**Task details:** Reproduce word for word, from the entries below, the line with "Where should I click to: Click the Prompt", the line with "Given: Open RELAIS", and every line between them, and nothing more.

(Saved entries)
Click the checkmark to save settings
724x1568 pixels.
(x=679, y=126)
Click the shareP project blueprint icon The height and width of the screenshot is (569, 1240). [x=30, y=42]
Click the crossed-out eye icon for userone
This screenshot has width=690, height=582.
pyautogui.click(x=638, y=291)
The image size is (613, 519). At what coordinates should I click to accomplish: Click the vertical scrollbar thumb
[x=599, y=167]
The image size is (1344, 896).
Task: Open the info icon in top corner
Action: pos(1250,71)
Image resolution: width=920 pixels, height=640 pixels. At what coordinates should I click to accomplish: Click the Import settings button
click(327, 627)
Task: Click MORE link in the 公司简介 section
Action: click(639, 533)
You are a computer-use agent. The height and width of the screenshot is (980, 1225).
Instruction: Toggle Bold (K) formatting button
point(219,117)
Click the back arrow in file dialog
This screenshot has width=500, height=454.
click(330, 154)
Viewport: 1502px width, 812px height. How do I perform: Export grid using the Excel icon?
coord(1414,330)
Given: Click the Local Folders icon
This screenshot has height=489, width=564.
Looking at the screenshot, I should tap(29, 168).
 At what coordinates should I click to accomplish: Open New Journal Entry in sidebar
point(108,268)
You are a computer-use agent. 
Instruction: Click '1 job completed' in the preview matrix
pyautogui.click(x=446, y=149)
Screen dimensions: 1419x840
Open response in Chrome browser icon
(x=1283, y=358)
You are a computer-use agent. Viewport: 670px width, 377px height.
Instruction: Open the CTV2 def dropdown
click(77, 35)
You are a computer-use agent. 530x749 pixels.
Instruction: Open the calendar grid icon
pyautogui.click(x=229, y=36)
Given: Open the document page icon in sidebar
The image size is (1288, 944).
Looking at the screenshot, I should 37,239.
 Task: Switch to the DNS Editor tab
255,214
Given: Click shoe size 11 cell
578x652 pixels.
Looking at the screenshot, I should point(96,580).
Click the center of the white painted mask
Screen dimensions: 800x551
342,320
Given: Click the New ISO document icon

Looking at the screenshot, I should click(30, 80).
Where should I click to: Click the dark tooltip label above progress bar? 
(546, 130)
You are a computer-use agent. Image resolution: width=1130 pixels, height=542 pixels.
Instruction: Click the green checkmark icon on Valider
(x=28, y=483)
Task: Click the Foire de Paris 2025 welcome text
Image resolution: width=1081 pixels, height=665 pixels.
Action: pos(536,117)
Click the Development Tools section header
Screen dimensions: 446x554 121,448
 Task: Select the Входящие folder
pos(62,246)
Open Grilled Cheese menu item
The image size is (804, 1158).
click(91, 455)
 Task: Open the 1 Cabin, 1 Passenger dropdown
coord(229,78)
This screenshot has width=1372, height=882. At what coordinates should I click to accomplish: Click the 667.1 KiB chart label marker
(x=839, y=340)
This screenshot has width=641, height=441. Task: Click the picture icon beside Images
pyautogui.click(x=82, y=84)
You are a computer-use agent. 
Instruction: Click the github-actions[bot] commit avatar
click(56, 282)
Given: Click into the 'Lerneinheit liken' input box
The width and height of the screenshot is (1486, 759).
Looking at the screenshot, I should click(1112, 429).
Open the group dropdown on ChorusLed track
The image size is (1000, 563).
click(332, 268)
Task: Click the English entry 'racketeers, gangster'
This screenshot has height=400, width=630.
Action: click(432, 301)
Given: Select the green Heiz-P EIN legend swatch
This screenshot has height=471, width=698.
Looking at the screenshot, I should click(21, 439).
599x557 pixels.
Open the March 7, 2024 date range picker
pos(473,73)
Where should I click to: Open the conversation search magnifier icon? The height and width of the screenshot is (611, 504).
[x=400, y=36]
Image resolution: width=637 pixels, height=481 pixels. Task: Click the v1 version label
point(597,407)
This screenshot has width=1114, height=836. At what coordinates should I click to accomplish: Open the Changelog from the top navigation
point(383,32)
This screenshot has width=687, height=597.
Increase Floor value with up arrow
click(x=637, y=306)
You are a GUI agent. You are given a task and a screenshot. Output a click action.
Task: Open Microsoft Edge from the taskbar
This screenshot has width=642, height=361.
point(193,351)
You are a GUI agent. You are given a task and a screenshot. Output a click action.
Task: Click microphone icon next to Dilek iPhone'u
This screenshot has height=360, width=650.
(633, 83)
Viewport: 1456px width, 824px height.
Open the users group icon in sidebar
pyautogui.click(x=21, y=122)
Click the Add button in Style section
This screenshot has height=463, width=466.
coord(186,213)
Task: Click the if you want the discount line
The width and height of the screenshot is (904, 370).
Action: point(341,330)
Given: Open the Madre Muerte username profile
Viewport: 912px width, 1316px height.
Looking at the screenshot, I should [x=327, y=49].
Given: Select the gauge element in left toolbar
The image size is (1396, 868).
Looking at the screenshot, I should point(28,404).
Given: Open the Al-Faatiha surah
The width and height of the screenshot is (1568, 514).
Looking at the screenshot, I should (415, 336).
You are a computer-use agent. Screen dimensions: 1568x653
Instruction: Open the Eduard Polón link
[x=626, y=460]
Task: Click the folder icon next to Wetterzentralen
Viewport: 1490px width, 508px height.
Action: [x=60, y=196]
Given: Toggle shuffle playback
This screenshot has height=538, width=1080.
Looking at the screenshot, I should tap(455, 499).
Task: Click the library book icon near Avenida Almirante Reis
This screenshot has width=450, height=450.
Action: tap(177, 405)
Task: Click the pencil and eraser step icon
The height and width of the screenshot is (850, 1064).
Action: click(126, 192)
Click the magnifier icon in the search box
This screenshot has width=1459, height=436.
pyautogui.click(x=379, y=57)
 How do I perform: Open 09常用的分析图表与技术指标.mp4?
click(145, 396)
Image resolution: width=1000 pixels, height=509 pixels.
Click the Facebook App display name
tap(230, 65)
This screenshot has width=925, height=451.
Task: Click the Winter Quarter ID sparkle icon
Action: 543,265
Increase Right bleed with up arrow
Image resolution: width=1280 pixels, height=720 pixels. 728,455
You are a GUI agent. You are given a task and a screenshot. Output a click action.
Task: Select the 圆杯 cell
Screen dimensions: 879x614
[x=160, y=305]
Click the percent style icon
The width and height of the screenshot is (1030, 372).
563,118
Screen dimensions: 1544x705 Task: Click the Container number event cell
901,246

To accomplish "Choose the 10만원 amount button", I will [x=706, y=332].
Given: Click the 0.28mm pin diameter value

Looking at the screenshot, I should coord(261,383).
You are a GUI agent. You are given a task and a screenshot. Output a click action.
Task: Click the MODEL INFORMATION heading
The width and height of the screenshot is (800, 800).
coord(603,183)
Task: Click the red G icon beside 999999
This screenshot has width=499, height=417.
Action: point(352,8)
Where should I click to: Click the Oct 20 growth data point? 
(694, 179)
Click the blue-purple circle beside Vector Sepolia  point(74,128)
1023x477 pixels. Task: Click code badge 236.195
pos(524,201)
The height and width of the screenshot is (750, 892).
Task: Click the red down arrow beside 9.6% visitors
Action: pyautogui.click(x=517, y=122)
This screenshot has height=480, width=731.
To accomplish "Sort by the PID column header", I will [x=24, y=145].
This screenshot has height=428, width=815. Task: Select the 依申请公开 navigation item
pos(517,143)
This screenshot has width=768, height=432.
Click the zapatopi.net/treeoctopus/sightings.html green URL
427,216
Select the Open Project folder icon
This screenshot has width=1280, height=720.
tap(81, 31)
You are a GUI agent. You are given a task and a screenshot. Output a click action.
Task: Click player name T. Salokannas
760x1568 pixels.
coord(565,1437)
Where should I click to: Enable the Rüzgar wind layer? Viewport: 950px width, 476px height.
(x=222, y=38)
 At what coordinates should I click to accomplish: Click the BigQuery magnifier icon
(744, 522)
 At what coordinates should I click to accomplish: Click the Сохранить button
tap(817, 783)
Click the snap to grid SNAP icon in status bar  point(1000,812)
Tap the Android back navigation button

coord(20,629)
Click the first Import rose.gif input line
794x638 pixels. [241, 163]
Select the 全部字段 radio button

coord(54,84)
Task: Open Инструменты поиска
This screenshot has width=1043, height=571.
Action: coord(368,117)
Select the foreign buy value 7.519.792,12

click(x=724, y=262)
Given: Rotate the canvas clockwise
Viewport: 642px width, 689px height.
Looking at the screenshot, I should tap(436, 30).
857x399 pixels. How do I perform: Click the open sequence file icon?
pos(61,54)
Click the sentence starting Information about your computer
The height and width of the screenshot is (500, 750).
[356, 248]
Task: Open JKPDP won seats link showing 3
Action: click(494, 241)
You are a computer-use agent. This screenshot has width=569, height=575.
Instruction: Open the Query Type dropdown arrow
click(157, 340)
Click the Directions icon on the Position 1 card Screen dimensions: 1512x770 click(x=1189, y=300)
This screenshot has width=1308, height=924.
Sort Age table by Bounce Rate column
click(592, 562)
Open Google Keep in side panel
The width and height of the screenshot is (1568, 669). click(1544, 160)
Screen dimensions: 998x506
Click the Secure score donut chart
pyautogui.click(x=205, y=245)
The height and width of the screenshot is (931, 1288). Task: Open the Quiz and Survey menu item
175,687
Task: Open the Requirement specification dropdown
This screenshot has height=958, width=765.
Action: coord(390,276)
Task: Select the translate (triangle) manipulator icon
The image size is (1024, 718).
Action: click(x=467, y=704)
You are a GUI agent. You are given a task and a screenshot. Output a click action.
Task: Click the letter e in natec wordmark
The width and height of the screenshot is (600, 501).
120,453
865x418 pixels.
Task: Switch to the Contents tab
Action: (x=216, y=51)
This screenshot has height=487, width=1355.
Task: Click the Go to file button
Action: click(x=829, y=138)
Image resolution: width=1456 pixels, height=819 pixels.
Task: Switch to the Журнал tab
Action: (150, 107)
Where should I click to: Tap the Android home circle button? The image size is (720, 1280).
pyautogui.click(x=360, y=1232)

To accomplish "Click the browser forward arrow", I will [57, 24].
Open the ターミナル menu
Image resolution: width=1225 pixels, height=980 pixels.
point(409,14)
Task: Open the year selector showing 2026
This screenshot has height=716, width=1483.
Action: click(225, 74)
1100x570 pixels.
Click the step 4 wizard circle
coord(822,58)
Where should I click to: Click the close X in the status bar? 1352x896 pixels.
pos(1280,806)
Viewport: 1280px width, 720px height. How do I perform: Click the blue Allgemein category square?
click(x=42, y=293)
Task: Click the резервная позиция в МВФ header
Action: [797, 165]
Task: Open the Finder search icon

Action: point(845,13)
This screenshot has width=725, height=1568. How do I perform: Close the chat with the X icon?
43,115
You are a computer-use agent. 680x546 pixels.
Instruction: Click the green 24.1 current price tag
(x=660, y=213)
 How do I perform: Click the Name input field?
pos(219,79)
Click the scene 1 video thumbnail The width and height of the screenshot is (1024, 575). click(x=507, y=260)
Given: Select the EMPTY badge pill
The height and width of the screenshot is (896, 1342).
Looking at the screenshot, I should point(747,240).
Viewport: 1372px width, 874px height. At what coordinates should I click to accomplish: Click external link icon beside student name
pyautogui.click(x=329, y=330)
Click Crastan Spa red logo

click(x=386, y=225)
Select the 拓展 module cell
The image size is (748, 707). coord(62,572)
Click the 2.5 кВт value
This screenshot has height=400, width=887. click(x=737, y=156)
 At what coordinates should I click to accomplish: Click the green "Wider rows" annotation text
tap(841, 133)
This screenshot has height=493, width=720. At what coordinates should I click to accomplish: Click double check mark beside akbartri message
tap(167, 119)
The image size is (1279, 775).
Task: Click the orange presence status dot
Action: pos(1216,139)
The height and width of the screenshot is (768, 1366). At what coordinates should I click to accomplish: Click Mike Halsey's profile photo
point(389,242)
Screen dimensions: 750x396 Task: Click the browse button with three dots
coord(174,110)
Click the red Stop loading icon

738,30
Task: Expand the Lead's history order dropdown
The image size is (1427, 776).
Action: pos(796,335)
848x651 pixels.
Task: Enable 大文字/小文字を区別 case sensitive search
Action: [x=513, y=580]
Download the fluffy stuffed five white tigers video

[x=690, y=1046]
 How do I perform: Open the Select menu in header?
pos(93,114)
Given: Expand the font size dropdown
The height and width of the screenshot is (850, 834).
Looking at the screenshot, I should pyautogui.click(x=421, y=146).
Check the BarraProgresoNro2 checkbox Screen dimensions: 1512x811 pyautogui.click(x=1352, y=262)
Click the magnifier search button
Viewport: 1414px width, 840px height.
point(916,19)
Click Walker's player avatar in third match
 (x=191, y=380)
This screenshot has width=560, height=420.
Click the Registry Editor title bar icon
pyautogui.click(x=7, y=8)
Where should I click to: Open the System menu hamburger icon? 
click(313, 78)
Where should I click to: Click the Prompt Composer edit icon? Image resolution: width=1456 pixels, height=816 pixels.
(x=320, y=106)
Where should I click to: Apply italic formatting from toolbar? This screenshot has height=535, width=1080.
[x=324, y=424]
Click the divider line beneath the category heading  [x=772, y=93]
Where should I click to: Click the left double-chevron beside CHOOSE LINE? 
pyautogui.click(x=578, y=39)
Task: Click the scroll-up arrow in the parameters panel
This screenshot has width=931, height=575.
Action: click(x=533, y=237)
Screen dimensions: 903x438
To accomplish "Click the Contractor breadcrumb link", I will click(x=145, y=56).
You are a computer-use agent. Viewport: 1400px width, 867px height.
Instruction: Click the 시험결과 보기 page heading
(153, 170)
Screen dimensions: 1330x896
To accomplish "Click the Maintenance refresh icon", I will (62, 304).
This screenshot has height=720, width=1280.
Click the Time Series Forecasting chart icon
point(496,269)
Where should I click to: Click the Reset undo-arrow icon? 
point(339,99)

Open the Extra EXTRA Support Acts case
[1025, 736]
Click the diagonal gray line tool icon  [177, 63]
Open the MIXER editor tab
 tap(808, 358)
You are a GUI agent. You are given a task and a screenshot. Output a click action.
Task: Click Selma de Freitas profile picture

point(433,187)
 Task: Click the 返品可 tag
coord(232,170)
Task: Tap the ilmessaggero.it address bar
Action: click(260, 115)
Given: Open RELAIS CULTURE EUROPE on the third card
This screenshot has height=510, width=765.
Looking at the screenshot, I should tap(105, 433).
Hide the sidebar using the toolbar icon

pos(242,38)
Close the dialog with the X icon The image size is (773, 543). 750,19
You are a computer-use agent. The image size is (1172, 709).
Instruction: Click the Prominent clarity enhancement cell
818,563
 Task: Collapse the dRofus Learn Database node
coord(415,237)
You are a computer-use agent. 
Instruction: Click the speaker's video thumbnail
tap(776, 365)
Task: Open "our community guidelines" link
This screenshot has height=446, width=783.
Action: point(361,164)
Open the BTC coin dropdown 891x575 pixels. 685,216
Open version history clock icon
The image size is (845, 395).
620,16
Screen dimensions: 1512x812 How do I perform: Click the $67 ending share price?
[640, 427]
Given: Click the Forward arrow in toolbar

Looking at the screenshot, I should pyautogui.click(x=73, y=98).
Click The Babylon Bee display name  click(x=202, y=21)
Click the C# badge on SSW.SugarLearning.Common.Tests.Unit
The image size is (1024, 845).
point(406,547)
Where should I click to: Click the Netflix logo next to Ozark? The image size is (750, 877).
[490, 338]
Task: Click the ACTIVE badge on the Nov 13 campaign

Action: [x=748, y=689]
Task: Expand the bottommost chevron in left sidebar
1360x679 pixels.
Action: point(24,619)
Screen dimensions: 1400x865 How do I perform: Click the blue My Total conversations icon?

**Reply to the exercise:**
Where should I click to: Click the Prompt Composer edit icon? Image resolution: width=1456 pixels, height=816 pixels.
(x=320, y=106)
Where should I click to: Apply italic formatting from toolbar? This screenshot has height=535, width=1080.
[x=324, y=424]
Click the divider line beneath the category heading  [x=772, y=93]
Where should I click to: Click the left double-chevron beside CHOOSE LINE? 
pyautogui.click(x=578, y=39)
Task: Click the scroll-up arrow in the parameters panel
This screenshot has width=931, height=575.
Action: click(x=533, y=237)
Screen dimensions: 903x438
To accomplish "Click the Contractor breadcrumb link", I will click(x=145, y=56).
You are a computer-use agent. Viewport: 1400px width, 867px height.
Instruction: Click the 시험결과 보기 page heading
(153, 170)
Screen dimensions: 1330x896
To accomplish "Click the Maintenance refresh icon", I will (62, 304).
This screenshot has height=720, width=1280.
Click the Time Series Forecasting chart icon
point(496,269)
Where should I click to: Click the Reset undo-arrow icon? 
point(339,99)

Open the Extra EXTRA Support Acts case
[1025, 736]
Click the diagonal gray line tool icon  [177, 63]
Open the MIXER editor tab
 tap(808, 358)
You are a GUI agent. You are given a task and a screenshot. Output a click action.
Task: Click Selma de Freitas profile picture

point(433,187)
 Task: Click the 返品可 tag
coord(232,170)
Task: Tap the ilmessaggero.it address bar
Action: click(260, 115)
Given: Open RELAIS CULTURE EUROPE on the third card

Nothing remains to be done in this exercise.